She threw herself into an easy chair. She was unusually pale, and her
eyes were brilliant. Never had she seemed to him so much like Anna.
"You needn't be worried," she said quietly. "The conventions do not
matter one little bit. You will agree with me when you have heard what
I have to say. For me that is all over and done with."
"Lady Ferringhall! Anna!" he exclaimed.
She fixed her brilliant eyes upon him.
"Suppose you call me by my proper name," she said quietly. "Call me
Annabel."
He started back as though he had been shot.
"Annabel?" he exclaimed. "That is your sister's name."
"No, mine."
It came upon him like a flash. Innumerable little puzzles were
instantly solved. He could only wonder that this amazing thing had
remained so long a secret to him. He remembered little whispered
speeches of hers, so like the Annabel of Paris, so unlike the woman he
loved, a hundred little things should have told him long ago.

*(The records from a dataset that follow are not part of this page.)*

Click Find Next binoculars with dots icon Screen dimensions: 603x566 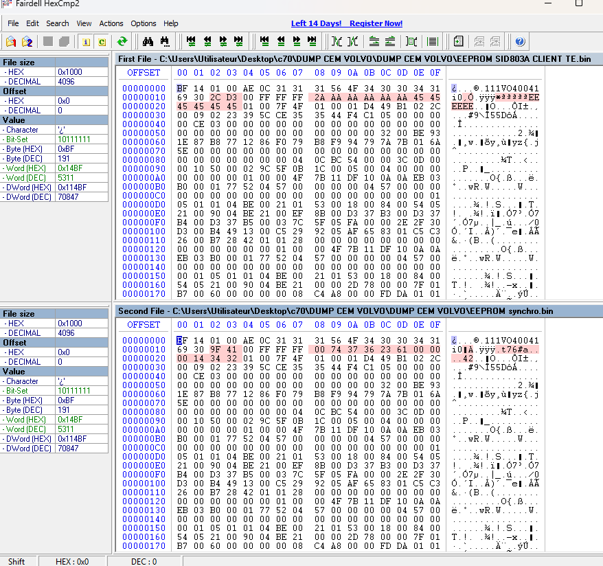point(164,41)
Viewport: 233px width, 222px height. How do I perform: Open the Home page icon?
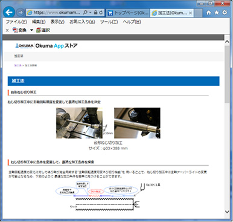coord(209,13)
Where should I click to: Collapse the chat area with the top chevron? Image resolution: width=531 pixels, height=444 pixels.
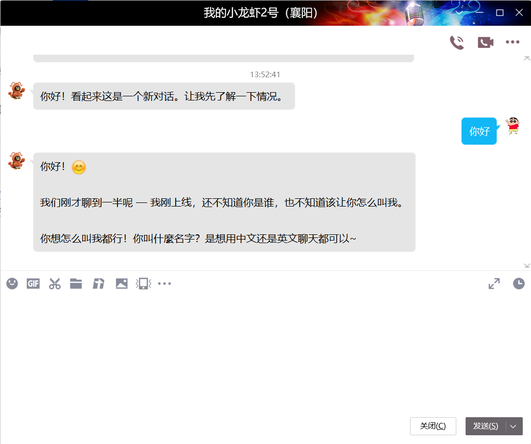pos(526,58)
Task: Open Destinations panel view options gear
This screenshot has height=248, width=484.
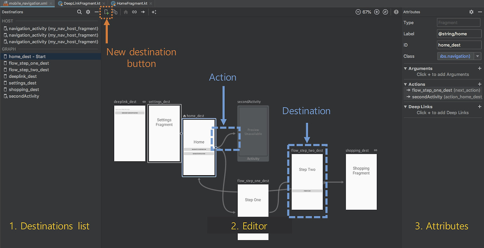Action: (x=88, y=12)
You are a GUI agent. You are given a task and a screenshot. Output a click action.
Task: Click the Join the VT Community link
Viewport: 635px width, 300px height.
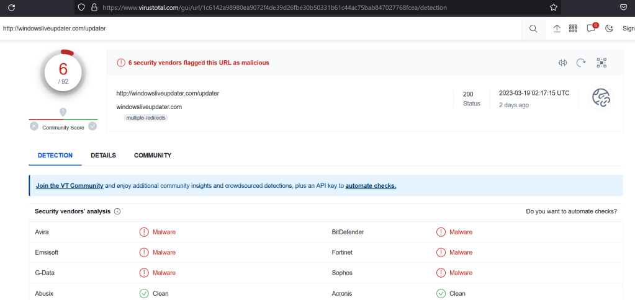tap(69, 186)
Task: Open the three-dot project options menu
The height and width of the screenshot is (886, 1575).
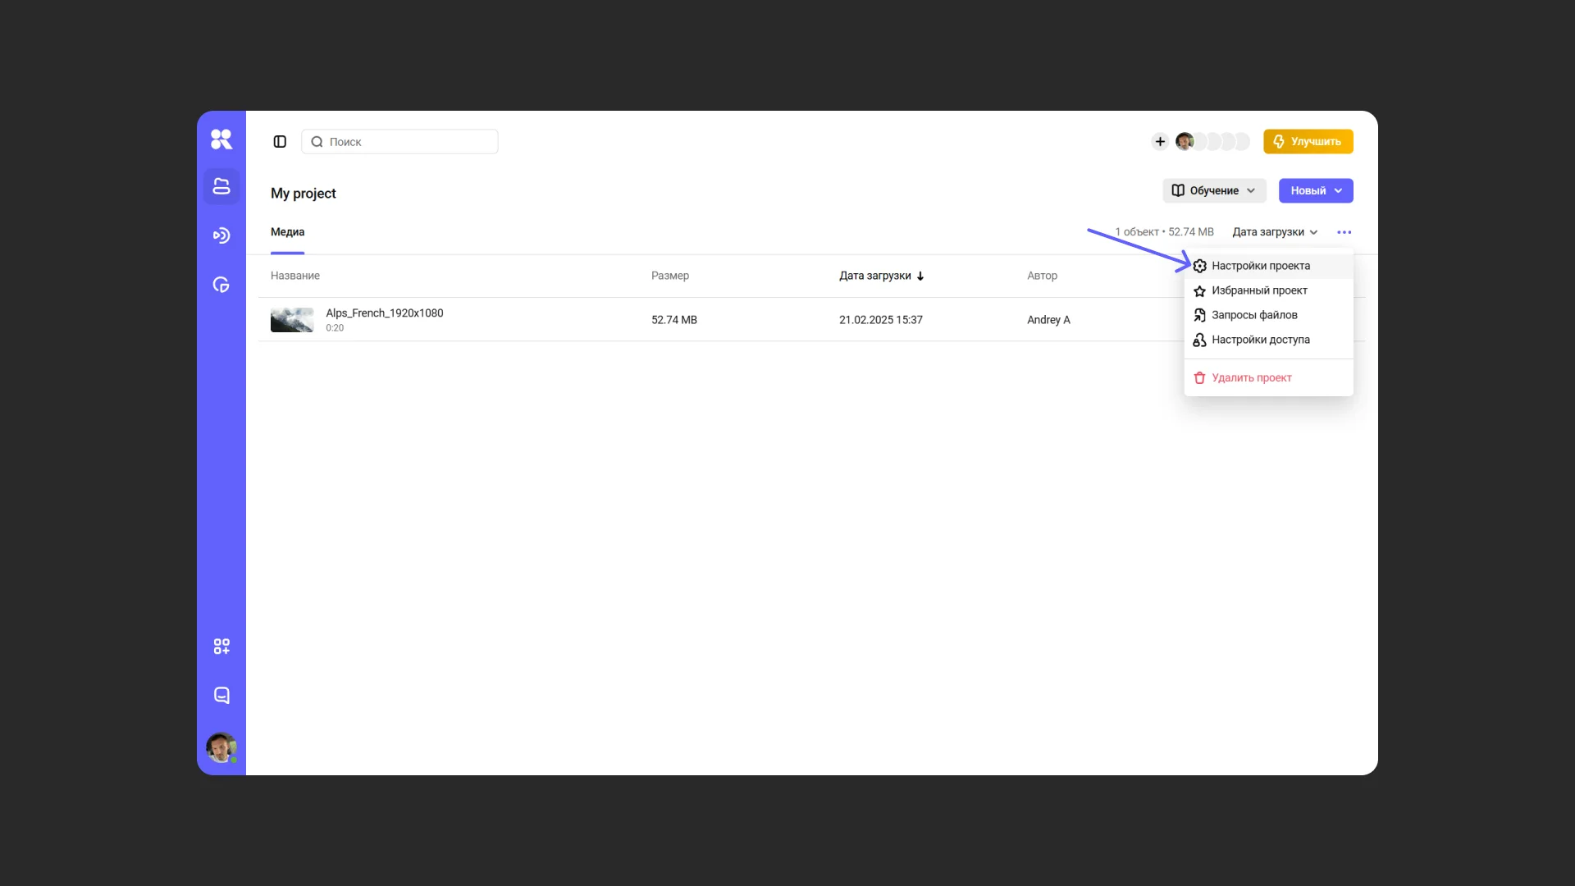Action: [1344, 231]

Nevertheless it was overwhelming.
"But your hair," he gasped.
"Dyed!"
"And your figure?"
"One's _corsetiere_ arranges that. My friend, I am only grieved that
you of all others should have been so deceived. I have seen you with
Anna, and I have not known whether to be glad or sorry. I have been in
torment all the while to know whether it was to Anna or to Annabel
that you were making love so charmingly. Nigel, do you know that I
have been very jealous?"
He avoided the invitation of her eyes. He was indeed still in the
throes of his bewilderment.
"But Sir John?" he exclaimed. "What made you marry him? What made you
leave Paris without a word to any one? What made you and your sister
exchange identities?"
"There is one answer to all those questions, Nigel," she said, with a
nervous little shudder. "It is a hateful story. Come close to me, and
let me hold your hand, dear. I am a little afraid."
There was a strange look in her face, the look of a frightened child.
Ennison seemed to feel already the shadow of tragedy approaching. He
stood by her side, and he suffered her hands to rest in his.
"You remember the man in Paris who used to follow me about--Meysey
Hill they called him?"
He nodded.
"Miserable bounder," he murmured. "Turned out to be an impostor, too."
"He imposed on me," Annabel continued. "I believed that he was the
great multi-millionaire. He worried me to marry him. I let him take me
to the English Embassy, and we went through some sort of a ceremony. I
thought it would be magnificent to have a great house in Paris, and
more money than any other woman. Afterwards we started for _dejeuner_
in a motor. On the way he confessed. He was not Meysey Hill, but an
Englishman of business, and he had only a small income. Every one took
him for the millionaire, and he had lost his head about me. I--well, I
lost my temper. I struck him across the face, twisted the steering
wheel of the motor, sprang out myself, and left him for dead on the
road with the motor on top of him. This is the first act."